Les chiffres émanant du ministère public attestent cette réalité. En Belgique, entre la période de 2010 à 2017, 53% des dossiers de viol et 59% des dossiers d’attentats à la pudeur ont été classés sans suite. Ce constat n’incite aucunement les victimes à porter plainte ; elles sont d’ailleurs une minorité à le faire. Les expert-e-s pointent aussi la persistance de au sein du corps judiciaire [2] ou encore leur manque de formation en la matière.
Et pourtant… les pistes d’action sont nombreuses ! [3]
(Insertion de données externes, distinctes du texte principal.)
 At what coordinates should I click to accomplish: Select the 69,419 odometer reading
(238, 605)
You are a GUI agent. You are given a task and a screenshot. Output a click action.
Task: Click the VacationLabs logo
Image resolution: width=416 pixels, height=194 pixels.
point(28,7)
Face à cette situation peu flatteuse, les expert-e-s de cette table ronde formulent toute une série de recommandations leur semblant primordiales afin d’améliorer la réponse de la Justice belge face aux violences sexuelles.
En voici quelques-unes :
- Garantir, sans délai, la mise en place de Centres de prise en charge des violences sexuelles dans chaque arrondissement ;
- Faire de l’approche des violences sexuelles une priorité absolue ;
- Déployer des acteur-rice-s en nombre suffisant et disposant d’une formation adéquate dans tous les domaines et à tous les niveaux ;
- Encourager et utiliser les techniques d’investigation appropriées (ex : développer les auditions audiovisuelles) ;
- Mettre en place des mesures qui assurent que la parole de la victime présumée soit prise autant au sérieux que celle de l’auteur présumé, au moyen notamment d’examens psychiatriques pour cerner au plus près les personnalités en présence et prendre en compte l’éventuel traumatisme de la victime.
Le CSJ propose aussi de miser davantage sur une éducation sexuelle de qualité, d’examiner la question de la charge de la preuve de l’absence de consentement [4] ou encore d’aviser au plus vite les victimes des décisions déterminantes prises par les magistrats et de les leur expliquer.
Un rapport engagé vers la bonne direction
Cette initiative démontre un véritable intérêt et une prise de conscience de la part des acteur-rice-s du monde judiciaire face à la prise en charge des violences sexuelles. Ce rapport est, espérons-le, un premier pas vers la mise en place concrète de solutions afin de garantir une meilleure approche des violences sexuelles en Belgique.
Par ailleurs, son contenu est un appel fort à destination de nos futurs gouvernements pour que les moyens nécessaires, tant humains que financiers, soient consacrés à cette problématique sociétale majeure. Cette mesure rejoint les obligations fixées par la Convention du Conseil de l’Europe sur la prévention et la lutte contre la violence à l’égard des femmes et la violence domestique, dite Convention d’Istanbul, qui, rappelons-le, a été ratifiée par la Belgique en 2016. Mesdames et Messieurs les Ministres, il est temps d’agir !
[1] Conseil Supérieur de la Justice, « Vers une meilleure approche de la violence sexuelle », avril 2019, mis en ligne le 03 mai 2019, consulté le 27 juillet 2019, URL : http://www.hrj.be/sites/default/files/press_publications/20190426_seksueel_geweld_f.pdf
[2] Par exemple, l’idée qu’une victime est capable de se défendre contre la violence sexuelle ou/et que son comportement peut la provoquer est toujours véhiculée.
[3] Conseil Supérieur de la Justice, op. cit.
[4] L’idée serait de renverser le système actuel en demandant à l’auteur-e présumé-e de démontrer qu’elle/il a agi avec le consentement de l’autre personne.